- _Task prompt_: The required answer is a copy of each line in the entries below that includes "name".
==== Records supplied ====
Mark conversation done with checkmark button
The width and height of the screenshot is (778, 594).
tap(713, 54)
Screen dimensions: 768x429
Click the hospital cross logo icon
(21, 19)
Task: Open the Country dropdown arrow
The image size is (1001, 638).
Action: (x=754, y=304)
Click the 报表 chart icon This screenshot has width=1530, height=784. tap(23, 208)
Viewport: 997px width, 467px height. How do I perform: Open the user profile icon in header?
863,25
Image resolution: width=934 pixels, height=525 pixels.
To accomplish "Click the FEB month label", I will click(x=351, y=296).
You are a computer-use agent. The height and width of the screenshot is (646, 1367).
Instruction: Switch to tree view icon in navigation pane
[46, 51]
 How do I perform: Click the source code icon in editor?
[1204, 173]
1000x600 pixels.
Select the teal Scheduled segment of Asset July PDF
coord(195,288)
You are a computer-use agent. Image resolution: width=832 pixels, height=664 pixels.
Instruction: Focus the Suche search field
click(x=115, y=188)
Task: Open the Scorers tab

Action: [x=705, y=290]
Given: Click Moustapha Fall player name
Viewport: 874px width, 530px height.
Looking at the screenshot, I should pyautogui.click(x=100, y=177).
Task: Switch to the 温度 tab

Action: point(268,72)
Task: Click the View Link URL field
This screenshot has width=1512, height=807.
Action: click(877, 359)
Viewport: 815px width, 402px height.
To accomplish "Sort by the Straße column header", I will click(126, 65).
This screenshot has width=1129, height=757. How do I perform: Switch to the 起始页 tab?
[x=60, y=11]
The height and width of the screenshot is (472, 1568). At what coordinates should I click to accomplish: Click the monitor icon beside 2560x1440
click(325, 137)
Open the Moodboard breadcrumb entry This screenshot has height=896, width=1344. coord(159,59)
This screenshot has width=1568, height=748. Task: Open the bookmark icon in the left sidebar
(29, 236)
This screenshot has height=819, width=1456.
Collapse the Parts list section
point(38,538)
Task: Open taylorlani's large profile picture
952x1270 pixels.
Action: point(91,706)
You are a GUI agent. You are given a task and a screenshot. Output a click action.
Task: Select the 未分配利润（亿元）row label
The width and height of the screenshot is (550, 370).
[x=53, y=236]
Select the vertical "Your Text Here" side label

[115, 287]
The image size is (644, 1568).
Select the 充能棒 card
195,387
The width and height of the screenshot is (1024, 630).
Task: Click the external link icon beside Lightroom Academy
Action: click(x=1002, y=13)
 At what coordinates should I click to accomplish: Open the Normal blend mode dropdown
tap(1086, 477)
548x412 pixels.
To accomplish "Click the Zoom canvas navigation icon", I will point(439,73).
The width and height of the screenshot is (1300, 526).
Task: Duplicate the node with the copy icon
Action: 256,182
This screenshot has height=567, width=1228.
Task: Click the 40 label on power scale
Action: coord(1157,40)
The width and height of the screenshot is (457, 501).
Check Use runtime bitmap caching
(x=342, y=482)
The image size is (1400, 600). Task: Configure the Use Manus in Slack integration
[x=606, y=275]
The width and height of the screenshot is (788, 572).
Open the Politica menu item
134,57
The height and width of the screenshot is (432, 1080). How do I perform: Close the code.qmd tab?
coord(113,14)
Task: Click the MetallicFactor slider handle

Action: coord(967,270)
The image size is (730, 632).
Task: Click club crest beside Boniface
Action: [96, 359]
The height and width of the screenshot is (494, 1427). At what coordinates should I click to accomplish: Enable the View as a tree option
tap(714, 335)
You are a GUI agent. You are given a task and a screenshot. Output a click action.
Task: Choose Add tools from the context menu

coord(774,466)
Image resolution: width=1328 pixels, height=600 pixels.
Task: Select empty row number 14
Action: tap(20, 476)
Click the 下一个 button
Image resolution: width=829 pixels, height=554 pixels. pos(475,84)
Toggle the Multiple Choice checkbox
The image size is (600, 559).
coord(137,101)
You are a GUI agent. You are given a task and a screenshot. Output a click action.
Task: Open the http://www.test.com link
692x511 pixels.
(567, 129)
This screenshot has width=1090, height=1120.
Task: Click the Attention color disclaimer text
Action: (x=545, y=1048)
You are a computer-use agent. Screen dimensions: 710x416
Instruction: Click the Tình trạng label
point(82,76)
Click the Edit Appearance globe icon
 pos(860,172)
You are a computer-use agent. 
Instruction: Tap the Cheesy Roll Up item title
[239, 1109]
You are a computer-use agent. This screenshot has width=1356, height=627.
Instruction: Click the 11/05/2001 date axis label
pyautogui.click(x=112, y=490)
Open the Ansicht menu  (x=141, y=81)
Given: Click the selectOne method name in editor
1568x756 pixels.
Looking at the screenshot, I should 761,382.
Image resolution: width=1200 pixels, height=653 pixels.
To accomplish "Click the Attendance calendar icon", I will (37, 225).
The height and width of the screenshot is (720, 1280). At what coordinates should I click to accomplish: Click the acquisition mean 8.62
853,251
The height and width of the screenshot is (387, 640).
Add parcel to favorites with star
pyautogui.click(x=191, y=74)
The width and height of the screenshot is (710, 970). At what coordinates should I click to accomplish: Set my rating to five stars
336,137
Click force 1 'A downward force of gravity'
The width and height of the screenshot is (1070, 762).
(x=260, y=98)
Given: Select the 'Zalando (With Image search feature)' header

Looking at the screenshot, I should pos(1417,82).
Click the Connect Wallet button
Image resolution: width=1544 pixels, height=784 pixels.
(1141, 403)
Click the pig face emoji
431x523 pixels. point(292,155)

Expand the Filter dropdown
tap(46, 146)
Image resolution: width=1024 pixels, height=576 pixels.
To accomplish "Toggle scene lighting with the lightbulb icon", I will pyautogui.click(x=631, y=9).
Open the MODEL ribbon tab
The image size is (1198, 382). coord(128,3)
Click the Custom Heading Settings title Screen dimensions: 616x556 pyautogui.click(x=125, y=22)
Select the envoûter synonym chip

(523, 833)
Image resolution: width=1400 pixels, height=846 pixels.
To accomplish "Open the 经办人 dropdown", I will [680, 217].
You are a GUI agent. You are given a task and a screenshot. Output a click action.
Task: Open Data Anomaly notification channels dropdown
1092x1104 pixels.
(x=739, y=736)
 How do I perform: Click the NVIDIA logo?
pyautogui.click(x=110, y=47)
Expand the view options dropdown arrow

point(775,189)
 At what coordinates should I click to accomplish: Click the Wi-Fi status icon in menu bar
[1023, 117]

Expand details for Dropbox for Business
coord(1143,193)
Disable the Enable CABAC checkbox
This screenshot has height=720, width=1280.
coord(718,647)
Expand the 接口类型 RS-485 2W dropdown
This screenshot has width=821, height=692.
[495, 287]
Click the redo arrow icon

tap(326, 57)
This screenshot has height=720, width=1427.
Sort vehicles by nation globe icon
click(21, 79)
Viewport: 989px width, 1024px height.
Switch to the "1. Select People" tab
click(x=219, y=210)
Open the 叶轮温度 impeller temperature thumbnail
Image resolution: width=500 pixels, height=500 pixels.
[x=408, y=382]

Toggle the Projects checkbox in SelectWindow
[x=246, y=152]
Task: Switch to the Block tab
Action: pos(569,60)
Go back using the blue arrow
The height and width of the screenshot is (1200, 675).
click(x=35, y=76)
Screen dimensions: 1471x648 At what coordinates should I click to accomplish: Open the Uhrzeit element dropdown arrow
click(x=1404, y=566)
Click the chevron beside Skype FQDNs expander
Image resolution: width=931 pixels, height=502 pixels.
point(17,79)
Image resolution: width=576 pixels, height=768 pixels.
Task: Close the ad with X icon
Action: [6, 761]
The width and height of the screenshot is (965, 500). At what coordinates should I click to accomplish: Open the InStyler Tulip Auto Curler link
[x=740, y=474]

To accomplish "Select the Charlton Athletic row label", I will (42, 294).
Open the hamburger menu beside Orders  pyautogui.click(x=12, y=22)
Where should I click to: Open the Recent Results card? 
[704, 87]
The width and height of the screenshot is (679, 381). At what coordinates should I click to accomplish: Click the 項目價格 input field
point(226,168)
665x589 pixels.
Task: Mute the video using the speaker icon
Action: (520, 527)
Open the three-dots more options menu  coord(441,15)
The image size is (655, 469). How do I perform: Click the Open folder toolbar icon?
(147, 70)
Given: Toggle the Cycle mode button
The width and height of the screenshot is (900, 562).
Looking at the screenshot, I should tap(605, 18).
====
- _Solved exercise_:
Given: Click Moustapha Fall player name
Given: Click the selectOne method name in editor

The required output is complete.